Excerpted text:
************

Satyajit Mittal’s innovative redesign of the conventional squat pan seems to have solved many problems at a stroke. It has forced users to sit in the right direction, thus preventing a mess; reduced consumption of water; and significantly eased the stress on knees and feet that users undergo while doing their business. Appropriately named SquatEase, the squat pan has drawn appreciation from PM Modi himself, besides winning a host of international design awards including the recent Good Design Award 2019.
Mittal spoke to Sourcing Hardware about how the industry was receiving SquatEase, and what should entrepreneurs do to participate in the fast-growing sanitation economy.
How has the response been to your innovation SquatEase? Where all has it been used after the Kumbh Mela 2019?
The response has been very encouraging in the limited geography that we are operating after the launch in Kumbh Mela 2019. The impact in terms of brand building and discovery has been tremendous in our online and direct-to-home endeavours.
In view of the potential available for this product category, the future holds a lot of promise – about 250 million existing conventional squat pans in India are waiting for upgradation, besides an estimated 30-35 million new installations which are likely to come up every year.

************

Activity 1: Translate into Spanish this sentence from the SquatEase interview: "Mittal spoke to Sourcing Hardware about how the industry was receiving SquatEase, and what should entrepreneurs do to participate in the fast-growing sanitation economy."
Activity 2: Write what comes next in the SquatEase interview, picking up after its last sentence.

Dataset content:
************

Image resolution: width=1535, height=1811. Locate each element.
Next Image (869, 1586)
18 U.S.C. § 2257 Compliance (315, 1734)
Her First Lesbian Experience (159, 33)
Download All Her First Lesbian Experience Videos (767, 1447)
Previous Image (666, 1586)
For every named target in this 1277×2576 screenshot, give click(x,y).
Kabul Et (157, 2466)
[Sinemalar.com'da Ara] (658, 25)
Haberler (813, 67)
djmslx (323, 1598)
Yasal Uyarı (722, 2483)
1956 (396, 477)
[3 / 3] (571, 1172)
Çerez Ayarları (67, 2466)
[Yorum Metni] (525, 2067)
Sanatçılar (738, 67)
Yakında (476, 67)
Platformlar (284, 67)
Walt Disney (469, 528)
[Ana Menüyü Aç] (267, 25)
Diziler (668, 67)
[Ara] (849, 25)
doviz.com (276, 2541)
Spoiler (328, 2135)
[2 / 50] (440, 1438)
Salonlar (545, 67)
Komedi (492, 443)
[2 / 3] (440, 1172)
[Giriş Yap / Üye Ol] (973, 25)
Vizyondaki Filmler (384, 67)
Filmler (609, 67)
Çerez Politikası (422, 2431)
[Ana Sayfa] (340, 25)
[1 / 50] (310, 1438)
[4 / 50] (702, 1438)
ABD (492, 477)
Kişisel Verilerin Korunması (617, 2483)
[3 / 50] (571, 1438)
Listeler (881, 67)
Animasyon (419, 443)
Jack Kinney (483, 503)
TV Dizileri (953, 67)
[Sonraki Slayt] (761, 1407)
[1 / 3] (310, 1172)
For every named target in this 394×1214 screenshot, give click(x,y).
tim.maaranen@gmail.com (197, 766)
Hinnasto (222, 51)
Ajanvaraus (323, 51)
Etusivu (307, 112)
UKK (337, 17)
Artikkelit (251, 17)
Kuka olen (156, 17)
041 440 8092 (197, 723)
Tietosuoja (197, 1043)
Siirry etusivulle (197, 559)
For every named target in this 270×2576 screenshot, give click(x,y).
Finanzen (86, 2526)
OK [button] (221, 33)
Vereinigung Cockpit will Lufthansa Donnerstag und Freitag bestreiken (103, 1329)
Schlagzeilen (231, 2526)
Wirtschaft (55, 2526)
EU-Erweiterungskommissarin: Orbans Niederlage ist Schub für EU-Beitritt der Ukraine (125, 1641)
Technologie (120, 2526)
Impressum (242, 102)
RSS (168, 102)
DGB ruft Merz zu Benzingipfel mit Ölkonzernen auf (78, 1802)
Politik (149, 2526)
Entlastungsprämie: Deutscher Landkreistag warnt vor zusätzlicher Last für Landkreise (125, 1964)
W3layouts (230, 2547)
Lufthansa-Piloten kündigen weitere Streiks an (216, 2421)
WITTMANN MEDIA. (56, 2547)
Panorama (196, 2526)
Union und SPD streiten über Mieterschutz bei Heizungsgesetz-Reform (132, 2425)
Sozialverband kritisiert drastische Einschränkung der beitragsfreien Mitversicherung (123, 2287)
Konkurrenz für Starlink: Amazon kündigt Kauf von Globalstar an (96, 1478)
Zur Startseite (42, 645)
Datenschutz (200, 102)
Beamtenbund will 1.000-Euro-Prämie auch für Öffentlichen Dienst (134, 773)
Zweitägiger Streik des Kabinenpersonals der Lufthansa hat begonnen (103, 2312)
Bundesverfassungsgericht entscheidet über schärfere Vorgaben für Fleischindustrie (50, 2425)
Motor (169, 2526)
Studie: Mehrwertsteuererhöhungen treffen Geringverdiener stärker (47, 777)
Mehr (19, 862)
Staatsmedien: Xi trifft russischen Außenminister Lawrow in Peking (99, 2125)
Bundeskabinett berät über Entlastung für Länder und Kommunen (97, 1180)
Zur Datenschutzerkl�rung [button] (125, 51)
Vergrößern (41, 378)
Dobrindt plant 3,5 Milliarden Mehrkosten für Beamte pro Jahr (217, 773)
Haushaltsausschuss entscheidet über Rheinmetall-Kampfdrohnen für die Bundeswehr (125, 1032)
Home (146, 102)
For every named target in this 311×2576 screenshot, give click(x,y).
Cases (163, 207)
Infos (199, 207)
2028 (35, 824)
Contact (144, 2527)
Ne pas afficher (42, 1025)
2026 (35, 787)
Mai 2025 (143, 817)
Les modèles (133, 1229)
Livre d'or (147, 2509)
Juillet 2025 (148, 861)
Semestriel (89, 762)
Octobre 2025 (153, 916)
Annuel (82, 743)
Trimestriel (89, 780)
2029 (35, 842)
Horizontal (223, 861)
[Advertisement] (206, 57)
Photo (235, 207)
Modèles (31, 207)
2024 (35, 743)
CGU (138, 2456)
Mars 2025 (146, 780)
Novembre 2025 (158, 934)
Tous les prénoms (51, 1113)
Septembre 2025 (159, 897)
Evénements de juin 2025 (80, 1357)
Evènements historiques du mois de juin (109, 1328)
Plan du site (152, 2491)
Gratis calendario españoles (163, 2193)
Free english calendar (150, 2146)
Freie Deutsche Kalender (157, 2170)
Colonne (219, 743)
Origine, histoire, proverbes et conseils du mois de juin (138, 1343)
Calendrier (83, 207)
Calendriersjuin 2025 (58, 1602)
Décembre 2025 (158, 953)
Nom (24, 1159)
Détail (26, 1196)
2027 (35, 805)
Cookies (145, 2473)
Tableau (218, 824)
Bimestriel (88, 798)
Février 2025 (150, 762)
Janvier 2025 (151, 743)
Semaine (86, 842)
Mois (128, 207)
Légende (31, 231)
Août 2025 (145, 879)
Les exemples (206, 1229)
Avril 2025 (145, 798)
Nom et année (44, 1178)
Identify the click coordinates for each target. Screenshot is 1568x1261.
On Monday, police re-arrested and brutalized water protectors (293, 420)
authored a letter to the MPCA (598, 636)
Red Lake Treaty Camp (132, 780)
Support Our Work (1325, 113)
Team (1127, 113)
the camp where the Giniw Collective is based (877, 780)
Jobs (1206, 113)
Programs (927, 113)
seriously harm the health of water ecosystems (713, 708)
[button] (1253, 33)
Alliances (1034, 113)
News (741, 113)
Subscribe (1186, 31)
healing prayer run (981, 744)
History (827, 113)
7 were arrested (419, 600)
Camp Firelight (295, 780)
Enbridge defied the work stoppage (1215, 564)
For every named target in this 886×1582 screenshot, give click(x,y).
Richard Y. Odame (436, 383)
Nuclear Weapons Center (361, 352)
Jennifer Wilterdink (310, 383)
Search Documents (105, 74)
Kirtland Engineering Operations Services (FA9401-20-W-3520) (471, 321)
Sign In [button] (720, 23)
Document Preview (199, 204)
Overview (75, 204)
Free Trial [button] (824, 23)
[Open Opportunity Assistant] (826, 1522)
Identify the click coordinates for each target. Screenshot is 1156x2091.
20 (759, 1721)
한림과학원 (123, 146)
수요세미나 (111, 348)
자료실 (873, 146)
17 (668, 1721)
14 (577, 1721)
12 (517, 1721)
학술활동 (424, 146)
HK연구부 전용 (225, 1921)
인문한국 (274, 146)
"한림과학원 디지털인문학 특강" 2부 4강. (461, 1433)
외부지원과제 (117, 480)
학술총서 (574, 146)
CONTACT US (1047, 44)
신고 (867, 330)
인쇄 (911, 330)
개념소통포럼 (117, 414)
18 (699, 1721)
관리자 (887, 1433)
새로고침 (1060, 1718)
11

************

Written reply 1: Mittal habló con Sourcing Hardware sobre cómo la industria estaba recibiendo SquatEase y qué deberían hacer los emprendedores para participar en la economía del saneamiento, que crece rápidamente.

Written reply 2:
Our assessment is that this innovative smart pan – SquatEase – has the potential to redefine and reinvent this product category and deliver large volumes. This smart pan is going to be the panacea for the large habitually squatting population in India, and similar markets worldwide.
How has your engagement with the sanitaryware industry been? Have you entered into any alliances?
We had the opportunity to interact with many retailers, and they believe that the product has the potential to repeat the success story of, say, the feature phone over the smartphone or the conventional bulb over the LED.
This change in the squat pan category is being conveyed through creating experiential display units at select retail outlets. The idea is to make the user experience the benefits of the product by actually squatting on it.
A few prominent brands have shown a lot of confidence in the product and have placed the product in their select network for test marketing.
Are you marketing SquatEase directly as well, under your brand? What kind of a network have you developed?
The prime idea is to take this innovation to the masses and make a difference in their lives across the world. With this in mind, our strategy has been to reach out to people in a select market to begin with, both online and offline.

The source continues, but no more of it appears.